The complaint was waiting for them before breakfast.
Michael found it in the center of the dining table, sitting on a printed Association notice sheet, like the system and bureaucracy had decided to work together for once, just long enough to annoy him personally.
Formal Notice of Contract Deviation.
Asset loss under independent operational authority.
Review hearing required.
He stood there in the morning light with a coffee mug in hand and read the header twice, mostly because the wording was so sterile it almost became funny.
I hate this city.
Sora was already seated at the table with her tablet open and the rest of the file pulled up in cleaner detail than the paper copy had managed.
Park stood by the window with his arms folded, reading the projected version in silence.
Michael took a sip of coffee.
Then set the mug down very carefully.
"I hate this city."
Sora did not look up. "That is too broad."
"Fine. I hate this company."
"That is more precise."
Park's gaze shifted from the notice to Michael.
"You knew this would happen."
Michael looked at him. "Yes."
"And?"
Michael laughed once, without humor.
"And I still hoped they would choke before writing it."
Sora scrolled through the complaint.
"They were efficient instead."
The company had filed a complete objection to the mission outcome less than six hours after the rescue. The language was exactly what Michael expected from people who thought numbers were cleaner when written with enough legal restraint.

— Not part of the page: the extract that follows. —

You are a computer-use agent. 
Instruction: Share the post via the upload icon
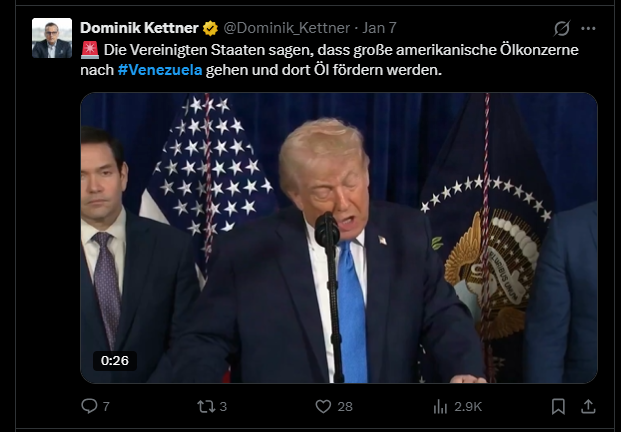(589, 407)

Contractual noncompliance.
Primary objective abandonment.
Material loss.
Unauthorized reprioritization of recovery sequence.

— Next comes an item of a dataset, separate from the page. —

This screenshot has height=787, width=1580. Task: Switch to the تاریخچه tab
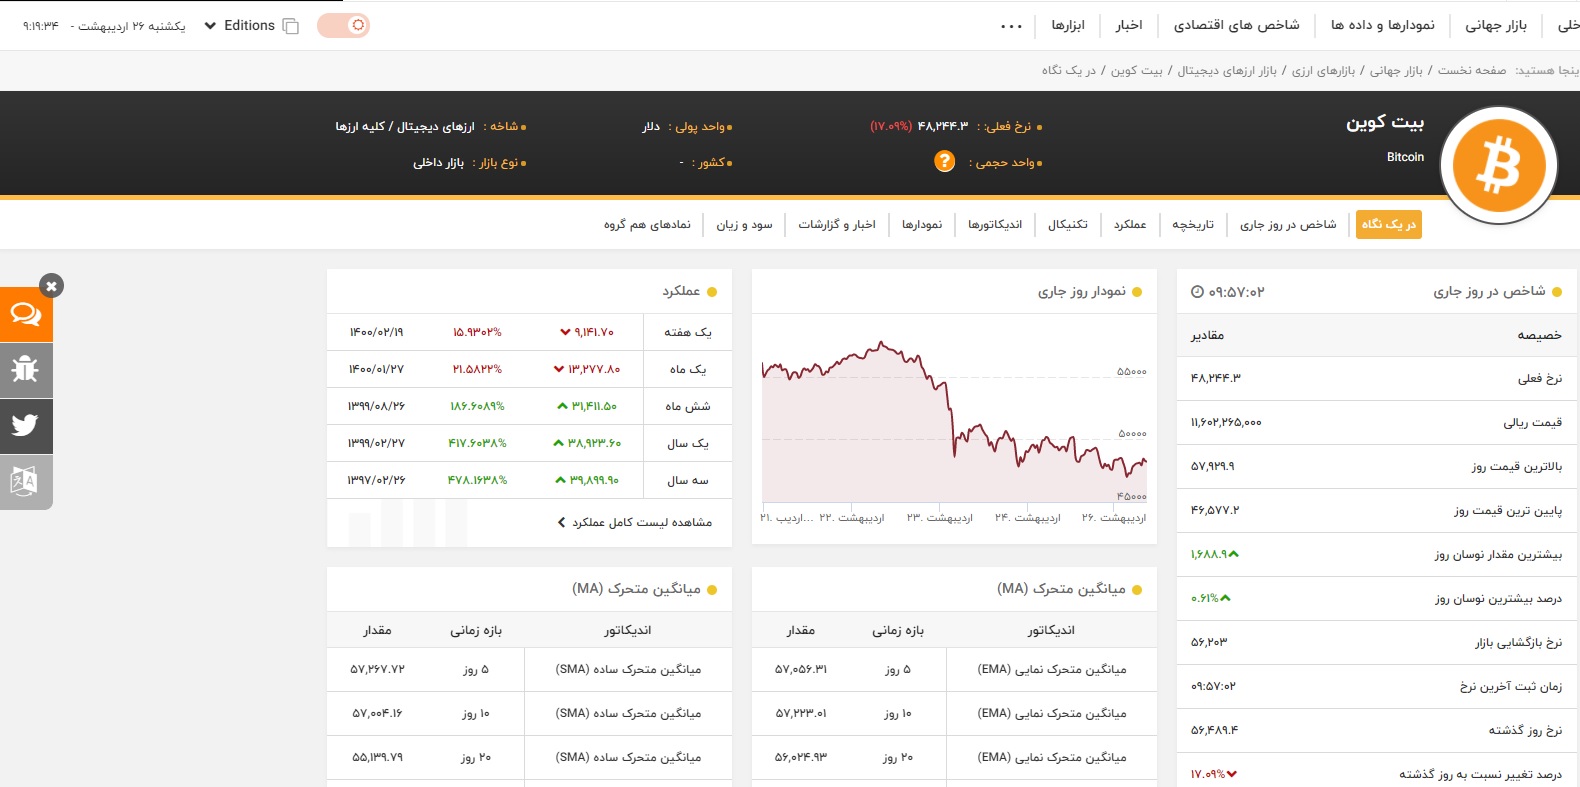click(x=1192, y=225)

Not one mention of the eight workers.
Not one.
Michael sat down slowly.
"That's actually impressive."
Sora glanced up. "What is."
"How completely they managed to sound like human life was an accounting error."
Park looked back at the window.
"They mean it."
Yes.
That was the part Michael hated most.
They did mean it.
The hearing was scheduled for noon at a regional contract review office three districts from the mansion, in one of those polished administrative towers. Michael wore black because he did not feel like pretending he respected anyone in that building enough to dress for them. Park looked the same as always, which somehow made him more intimidating in formal spaces. Sora arrived with her tablet, stylus, and the kind of expression that suggested she had already decided this entire process was beneath her intellectually and was willing to prove it if pushed.
The review chamber was too clean, one white table under bright light, gray walls, a glass panel overlooking the lower city, and the Association seal behind the central desk. Opposite them sat Choi Minsuk, smug in the specific way of a man who believed a policy would protect him from the consequences of other people noticing what he had done. Same coat. Same watch. Same eyes that had looked at the core before the workers.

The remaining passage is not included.